When members of the Napa Valley Educators Association (NVEA) got word in September about a petition for a new 336-student charter school in Napa County, they quickly organized with parents and education support professionals to fight for their students against the unsound education plan the petitioners were proposing.

In large part because of their efforts, which included a community petition, meetings with the local school board members, letters to the editor, and an op-ed in the local newspaper, the school board unanimously voted to deny Mayacamas Charter Middle School in December. However, the petitioners have appealed to the Napa County Office of Education, which is expected to make a decision by this spring.

“Our students need more resources in our public schools, not fewer. The approval of this charter would have only exacerbated already existing issues within NVUSD.”

—Gayle Young, Napa Valley Educators Association president

If the plan were to move forward, it would reduce the enrollment of the Napa Valley Unified School District (NVUSD) by over 300 pupils. The charter school would receive public dollars, which would have a negative impact on the district’s 17,000 students, including cuts to staffing, services and programs at the middle school level and beyond. The charter’s proposed student population represents a 2 percent enrollment decrease for NVUSD, and an 8 percent enrollment decrease for NVUSD’s middle school programs. The district is already down 300 students, and if it lost another 300 students, it would experience at least 14 educator layoffs beyond the current layoff expectations.

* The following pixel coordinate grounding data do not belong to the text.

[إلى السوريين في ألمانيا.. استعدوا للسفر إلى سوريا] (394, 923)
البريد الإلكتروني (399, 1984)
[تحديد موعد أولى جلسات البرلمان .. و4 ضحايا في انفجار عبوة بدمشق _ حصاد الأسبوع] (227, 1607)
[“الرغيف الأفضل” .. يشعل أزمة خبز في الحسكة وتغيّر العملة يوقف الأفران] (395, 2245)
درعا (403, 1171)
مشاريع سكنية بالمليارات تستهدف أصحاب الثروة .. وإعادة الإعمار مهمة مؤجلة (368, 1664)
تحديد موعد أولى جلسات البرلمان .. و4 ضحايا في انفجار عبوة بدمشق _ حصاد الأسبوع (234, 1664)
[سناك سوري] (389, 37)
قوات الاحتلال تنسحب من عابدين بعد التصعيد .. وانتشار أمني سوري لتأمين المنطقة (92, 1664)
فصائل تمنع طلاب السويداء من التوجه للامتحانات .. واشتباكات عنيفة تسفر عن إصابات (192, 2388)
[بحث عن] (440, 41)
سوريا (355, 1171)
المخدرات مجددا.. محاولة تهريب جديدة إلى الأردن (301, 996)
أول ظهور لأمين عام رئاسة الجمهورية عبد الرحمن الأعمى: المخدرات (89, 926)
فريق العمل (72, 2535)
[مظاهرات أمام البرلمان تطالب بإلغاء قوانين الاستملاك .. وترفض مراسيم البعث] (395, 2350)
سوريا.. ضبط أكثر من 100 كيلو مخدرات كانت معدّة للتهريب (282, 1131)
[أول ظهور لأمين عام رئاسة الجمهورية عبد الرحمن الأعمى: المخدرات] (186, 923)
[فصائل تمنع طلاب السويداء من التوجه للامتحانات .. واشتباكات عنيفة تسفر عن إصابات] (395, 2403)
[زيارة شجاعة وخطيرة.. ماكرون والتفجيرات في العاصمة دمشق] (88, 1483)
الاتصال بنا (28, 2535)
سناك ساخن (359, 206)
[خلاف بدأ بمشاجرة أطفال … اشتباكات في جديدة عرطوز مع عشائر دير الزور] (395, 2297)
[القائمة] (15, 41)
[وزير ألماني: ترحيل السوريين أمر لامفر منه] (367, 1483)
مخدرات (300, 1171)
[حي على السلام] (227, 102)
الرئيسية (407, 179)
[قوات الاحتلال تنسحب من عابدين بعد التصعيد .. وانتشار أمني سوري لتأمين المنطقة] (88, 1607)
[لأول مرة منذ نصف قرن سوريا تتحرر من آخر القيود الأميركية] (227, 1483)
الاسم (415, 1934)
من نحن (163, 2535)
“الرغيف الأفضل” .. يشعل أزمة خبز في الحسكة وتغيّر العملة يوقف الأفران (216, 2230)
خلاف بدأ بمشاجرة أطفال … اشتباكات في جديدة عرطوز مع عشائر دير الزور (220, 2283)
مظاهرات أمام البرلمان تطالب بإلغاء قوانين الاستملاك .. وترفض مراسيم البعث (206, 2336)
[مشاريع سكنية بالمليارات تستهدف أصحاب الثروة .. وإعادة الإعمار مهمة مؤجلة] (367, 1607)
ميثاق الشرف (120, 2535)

“Our students need more resources in our public schools, not fewer. The approval of this charter would have only exacerbated already existing issues within NVUSD,” says NVEA President Gayle Young.

The charter proposal did not tailor any of its educational programs to the pupils of NVUSD and instead copied and pasted text from a petition submitted by different petitioners for a school in Compton, in Los Angeles County, failing to meet the most basic threshold of the law. NVEA member Michael Alger, in a Napa Valley Register opinion piece, pointed out the charter’s “complete lack of meaningful support for English language learners or special education students.”

The charter might be a dream come true for the privileged students who could attend, wrote Alger, but “for everyone else, including the 17,000 NVUSD students who will not attend their school, it will be a nightmare.”